Assignment:
From the entries below, gather every line containing the string "computer".

Segment Start: Source material

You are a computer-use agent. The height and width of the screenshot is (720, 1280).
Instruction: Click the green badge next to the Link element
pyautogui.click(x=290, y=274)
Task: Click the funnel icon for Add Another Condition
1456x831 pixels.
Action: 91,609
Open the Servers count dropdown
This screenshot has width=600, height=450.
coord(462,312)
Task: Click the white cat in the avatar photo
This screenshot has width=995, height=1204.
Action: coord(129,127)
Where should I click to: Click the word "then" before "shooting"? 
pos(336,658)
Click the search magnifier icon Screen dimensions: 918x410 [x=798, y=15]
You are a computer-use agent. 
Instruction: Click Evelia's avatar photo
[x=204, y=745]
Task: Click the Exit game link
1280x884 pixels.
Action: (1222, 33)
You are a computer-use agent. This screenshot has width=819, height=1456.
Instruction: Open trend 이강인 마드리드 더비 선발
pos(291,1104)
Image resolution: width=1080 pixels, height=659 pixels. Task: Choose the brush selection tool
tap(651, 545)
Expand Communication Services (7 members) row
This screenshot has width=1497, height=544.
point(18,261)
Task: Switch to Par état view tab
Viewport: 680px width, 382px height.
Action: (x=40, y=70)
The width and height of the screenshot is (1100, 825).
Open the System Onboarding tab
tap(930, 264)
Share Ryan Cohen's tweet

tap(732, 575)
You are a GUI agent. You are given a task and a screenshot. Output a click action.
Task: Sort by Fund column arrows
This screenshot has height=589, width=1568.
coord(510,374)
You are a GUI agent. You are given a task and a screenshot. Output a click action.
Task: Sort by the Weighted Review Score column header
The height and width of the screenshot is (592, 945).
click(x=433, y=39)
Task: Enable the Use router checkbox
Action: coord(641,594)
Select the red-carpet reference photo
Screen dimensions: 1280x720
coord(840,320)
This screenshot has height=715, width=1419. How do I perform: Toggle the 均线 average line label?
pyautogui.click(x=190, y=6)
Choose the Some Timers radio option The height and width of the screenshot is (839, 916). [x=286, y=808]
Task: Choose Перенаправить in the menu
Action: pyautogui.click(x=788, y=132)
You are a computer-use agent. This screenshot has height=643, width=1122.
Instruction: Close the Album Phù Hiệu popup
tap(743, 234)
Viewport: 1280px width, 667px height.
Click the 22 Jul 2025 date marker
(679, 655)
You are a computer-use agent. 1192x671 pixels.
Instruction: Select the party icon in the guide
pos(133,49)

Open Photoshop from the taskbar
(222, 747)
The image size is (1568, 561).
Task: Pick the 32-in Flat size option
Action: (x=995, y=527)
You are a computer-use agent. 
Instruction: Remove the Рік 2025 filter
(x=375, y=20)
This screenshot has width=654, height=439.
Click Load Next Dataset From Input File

Segment End: Source material

Solution for this problem:
You are a computer-use agent. The height and width of the screenshot is (720, 1280).
You are a computer-use agent. 
You are a computer-use agent. This screenshot has width=819, height=1456.
You are a computer-use agent. This screenshot has height=643, width=1122.
You are a computer-use agent. 1192x671 pixels.
You are a computer-use agent. 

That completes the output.